Not only were the directors, loved ones and community members in attendance but also many Vietnamese refugees who lived through similar experiences to the ones expressed in the three films that were screened: “The Waves Now Calm,” “The Fading Light” and “Finding the Virgo.”
“The Waves Now Calm” reflects on the Indochina Refugee Crisis through memories of a retired Malaysian fisherman and a family’s Thanksgiving celebration. “The Fading Light” follows a Vietnamese American revisiting his childhood home in Saigon amid the legacy of the Vietnamese boat people. “Finding the Virgo” is a documentary following a family of Vietnamese boat people in search of the cargo ship that saved them and gave them new life.

Dat Nguyen was invited by a friend to the event and recounted his experience as a “boat person” fleeing Vietnam. Detailing 23-days at sea, including being attacked by pirates, witnessing deaths, and facing numerous hardships, he was eventually rescued by a Singaporean fisherman, but they were stranded for days without help.
“To be honest with you, the third movie [Finding the Virgo] made by Lauren Vuong is very touching because I was in a reeducation camp… [and] I was also a boat person,” said Nguyen.
Nguyen emphasized the importance of sharing these stories with younger Vietnamese generations to appreciate their struggles and the sacrifices made by those who saved their lives.
“[Younger generations] should know how hard it was to get here, why we are here, and they have to appreciate all the people who saved our lives, their parents’ lives, and then we have to show our appreciation to America.”
Tustin community members also shed light on their insights during the Q&A after the films of newfound knowledge, stating that they had lived alongside Vietnamese-Americans their whole lives but never knew about the hardships they endured.
Thien Do, writer and director of the “Fading Light” film also reflected on the importance of sharing these films in spaces of those who experienced them but also people who were unaware of the struggles some Vietnamese Americans faced when leaving their country.

“To have so many people who have actually gone through, lived through the situation that was portrayed in these three films [attend] was especially meaningful,” said Do.
“My biggest hope is that people will know that there are those of us who are telling our Vietnamese American stories,” said Do. “I think that if you don’t live close to a Vietnamese community, then you often don’t know that there are these kinds of films around.”
Lauren Vuong, producer and subject of “Finding the Virgo,” learned that sharing such stories can alleviate feelings of isolation among trauma survivors and foster collective healing.

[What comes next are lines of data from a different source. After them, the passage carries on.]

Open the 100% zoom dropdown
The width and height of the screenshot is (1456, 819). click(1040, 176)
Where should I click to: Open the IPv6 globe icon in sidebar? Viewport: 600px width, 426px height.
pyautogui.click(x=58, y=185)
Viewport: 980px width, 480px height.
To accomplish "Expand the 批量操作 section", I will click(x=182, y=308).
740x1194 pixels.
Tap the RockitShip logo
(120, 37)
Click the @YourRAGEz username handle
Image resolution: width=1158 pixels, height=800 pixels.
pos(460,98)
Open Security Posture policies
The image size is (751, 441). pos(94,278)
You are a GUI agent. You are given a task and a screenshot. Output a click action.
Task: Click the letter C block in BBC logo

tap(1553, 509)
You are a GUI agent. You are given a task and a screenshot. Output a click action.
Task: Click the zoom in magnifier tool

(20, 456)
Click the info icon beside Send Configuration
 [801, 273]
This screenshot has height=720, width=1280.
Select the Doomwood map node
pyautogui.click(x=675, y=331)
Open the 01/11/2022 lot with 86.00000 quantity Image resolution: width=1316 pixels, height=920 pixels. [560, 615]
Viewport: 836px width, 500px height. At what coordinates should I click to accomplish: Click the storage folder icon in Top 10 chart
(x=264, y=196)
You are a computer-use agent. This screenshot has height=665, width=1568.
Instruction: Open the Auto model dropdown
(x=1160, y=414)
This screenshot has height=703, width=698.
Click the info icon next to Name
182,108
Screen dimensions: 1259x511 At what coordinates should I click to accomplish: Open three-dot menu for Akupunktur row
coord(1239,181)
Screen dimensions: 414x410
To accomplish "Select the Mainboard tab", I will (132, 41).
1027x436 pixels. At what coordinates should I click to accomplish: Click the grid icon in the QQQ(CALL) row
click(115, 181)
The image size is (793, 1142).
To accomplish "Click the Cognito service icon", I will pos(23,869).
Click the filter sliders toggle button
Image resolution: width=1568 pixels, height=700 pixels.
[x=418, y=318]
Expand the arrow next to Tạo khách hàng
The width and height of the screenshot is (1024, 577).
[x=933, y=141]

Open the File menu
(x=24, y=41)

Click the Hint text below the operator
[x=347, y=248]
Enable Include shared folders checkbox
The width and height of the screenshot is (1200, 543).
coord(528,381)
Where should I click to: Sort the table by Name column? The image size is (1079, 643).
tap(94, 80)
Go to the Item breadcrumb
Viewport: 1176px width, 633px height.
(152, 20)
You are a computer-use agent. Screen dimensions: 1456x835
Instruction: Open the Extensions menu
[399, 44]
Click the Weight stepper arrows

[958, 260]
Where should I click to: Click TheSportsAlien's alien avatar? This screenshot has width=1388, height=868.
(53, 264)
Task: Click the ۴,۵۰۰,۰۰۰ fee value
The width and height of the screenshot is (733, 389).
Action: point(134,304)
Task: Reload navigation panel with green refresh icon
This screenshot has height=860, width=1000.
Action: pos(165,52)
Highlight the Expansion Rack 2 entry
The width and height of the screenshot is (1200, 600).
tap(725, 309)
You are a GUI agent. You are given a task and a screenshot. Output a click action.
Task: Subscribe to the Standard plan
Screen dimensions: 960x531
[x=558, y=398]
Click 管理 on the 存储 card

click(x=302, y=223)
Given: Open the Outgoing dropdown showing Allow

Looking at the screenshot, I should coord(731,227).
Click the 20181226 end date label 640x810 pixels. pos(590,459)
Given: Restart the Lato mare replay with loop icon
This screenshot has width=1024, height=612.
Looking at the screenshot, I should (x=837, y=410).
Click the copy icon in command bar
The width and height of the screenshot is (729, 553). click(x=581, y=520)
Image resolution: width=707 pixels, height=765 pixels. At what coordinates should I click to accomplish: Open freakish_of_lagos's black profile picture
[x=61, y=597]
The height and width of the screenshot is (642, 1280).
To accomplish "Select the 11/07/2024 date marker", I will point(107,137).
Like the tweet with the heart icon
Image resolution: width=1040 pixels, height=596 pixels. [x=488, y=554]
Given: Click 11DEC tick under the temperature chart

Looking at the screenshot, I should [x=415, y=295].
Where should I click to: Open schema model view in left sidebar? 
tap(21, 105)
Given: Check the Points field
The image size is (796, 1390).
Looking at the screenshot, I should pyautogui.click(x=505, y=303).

“It’s not a story that is personal to my family, but it’s really a story that is a history of the collective [Vietnamese American community],” said Vuong.
“It’s important that people who already know the story and saw it unfold… but also to the American public, who didn’t know, didn’t understand,” said Vuong. “They just see us here and they appreciate our food, but they didn’t know the circumstances in which we were forced to leave our country.”
Vuong’s documentary took years of research and highlights the importance of having a platform to share these stories.
Platforms such as the OC Public Libraries and Vietnamese American Arts & Letters Association who are pushing for these stories to be told.
“I think [libraries] give people a place to learn,” said Vuong. “If you’re curious, it’s here — and if you come here, there is a community who is ready with resources to help with your curiosity and hopefully to foster a growing knowledge base for you.”
Libraries can be a space that fosters important discussions and community, says Nong.

“I know this term is not really welcome in certain corners right now, but libraries are a safe space for discussion, analysis, interpretation of moments in our past that perhaps have gotten under reported or underappreciated by certain members of the community,” said Nong.
“The Vietnamese American story of how many of them came here to the United States, there’s a tragic history there,” said Nong. “There’s also an inspirational story there of how people persevered.”